This blog has discussed some of the dynamics created by the Supreme Court’s Hanover Shoe and Illinois Brick decisions and state “repealer” laws that attempt to undo their effect. As it turns out, repealer states aren’t the only ones skeptical of these twin cases that in general prevent indirect purchasers from asserting antitrust damages claims and defendants from relying on a “pass-on” defense.
Recently, Andrew C. Finch of the DOJ’s Antitrust Division confirmed (during a panel discussion at the Heritage Foundation) that the Division is “looking at whether or not it might be worthwhile to revisit [the indirect-purchaser] rules and suggest the same to the Supreme Court.” He clarified that the ultimate decision whether to pursue such a change is the Solicitor General’s, but noted that it is an “important area in antitrust law” that has the Division’s attention.

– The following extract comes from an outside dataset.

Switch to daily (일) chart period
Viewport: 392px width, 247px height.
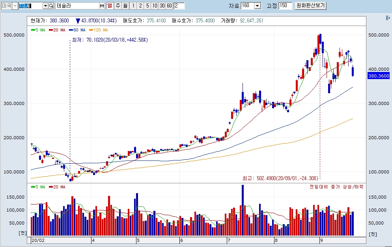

Finch also explained, however, that the Division’s thinking on this issue, “in many ways,” is not “newsworthy.” He observed that the Antitrust Modernization Commission (on which the current head of the Division, Makan Delrahim, served) voted in 2007 to recommend changes to the indirect purchaser landscape. Thus, he explained, complaints about the confusion and inefficiency created by parallel state and federal litigation regimes are “nothing new,” and reports of the Division’s thinking do not reflect a break in continuity.
As a practical matter, a reversal of the indirect-purchaser rules is not imminent. Supreme Court litigation is a slow and unpredictable method of policymaking. An alternate path to a new set of rules would be through legislation (a field to which Mr. Delrahim, a former lobbyist, is no stranger).
With all respect to Mr. Finch, however, any prospect of a change in the indirect purchaser rules is indeed newsworthy, because of the momentous effect it would have on private civil antitrust litigation and the treble damages that can flow from these cases. One would assume that, because the antitrust agencies rely heavily on private enforcement, incentivized by the treble-damage remedy, to supplement their own enforcement actions, it would be natural to assume that any federal proposal in this area would be to grant standing to indirect purchasers. The 2007 Commission’s Report and Recommendations did exactly that.
Reasonable minds can differ on whether the right to sue should be limited to direct, or extended to indirect, purchasers. Yet, the ultimate problem with Illinois Brick may not be its restriction on those who can sue, but the crazy patchwork of inconsistent federal and state rules that emerge in repealer states. That is largely the result of the Supreme Court’s decision in California v. ARC America Corp., 490 U.S. 93 (1989), holding that federal antitrust law does not preempt state Illinois Brick repealers. Another legislative reform that would solve that problem would be a federal statute that overrules ARC America and expressly preempts those state laws.